Ozza menatap Romi dengan tatapan hampa. Ia tak percaya pada hatinya. Ia juga tak mau terlalu banyak berharap pada Romi karena tak ingin sakit hati untuk yang kedua kali. Ozza tahu pasti hatinya belum berpaling. Nyatanya setelah bertahun-tahun putus dari Romi, ia masih saja sendiri. Tanpa Romi di sisinya, Ozza kembali menjadi dirinya yang dulu, selalu menutup diri dan tidak mempercayai laki-laki.

Setelah jauh dari Romi, Ozza memilih menenggelamkan diri dalam pekerjaannya. Setidaknya hingga sebulan yang lalu, ketika ia memilih opsi pensiun dini yang imbalannya cukup menggiurkan. Perusahaan tempatnya bekerja telah diakuisisi oleh investor asing, dan Ozza merasa tak memiliki cukup kemampuan untuk mengimbangi perubahan itu. Ia membayangkan tata kelola perusahaan setelah diakusisi pasti lebih rumit, dan memilih hengkang sebelum ditendang.

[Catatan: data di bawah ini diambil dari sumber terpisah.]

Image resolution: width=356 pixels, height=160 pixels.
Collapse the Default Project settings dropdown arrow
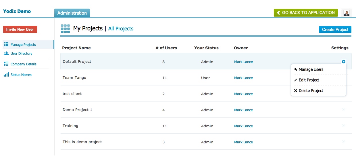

Awalnya Ozza merasa senang berhenti bekerja di usia yang masih muda, masih produktif. Dengan mengantongi pesangon yang nilainya cukup besar pula, sehingga ia tak perlu khawatir untuk mencukupi kebutuhannya. Namun entah mengapa, Ozza merasa kosong. Terlalu kosong hingga ia tidak mengenali dirinya sendiri.

***

Ozza yang biasa sibuk bekerja setiap hari, kini lebih banyak rebahan. Seharusnya ia bisa menikmati hari tanpa kesibukan, namun Ozza tidak betah. Bekerja sudah terlalu mendarah daging baginya dan sudah dilakukannya hampir seumur hidupnya.

Ozza bahkan merasa iri melihat kesibukan pagi orang-orang kantoran yang berdandan seadanya dan tergesa-gesa ke tempat kerja. Padahal ketika masih menjadi pekerja, Ozza merasa sesak. Ia muak menjadi budak korporasi yang membuat hari-harinya tersita hanya untuk urusan kerja.

Ternyata ia masih seperti manusia kebanyakan, yang selalu ingin berada di tempat di mana ia tidak sedang berada. Ozza merasa abu-abu. Gamang. Tak tahu apa yang diinginkannya. Ia ingin hidupnya berwarna. Ia ingin warna primer, bukan abu-abu.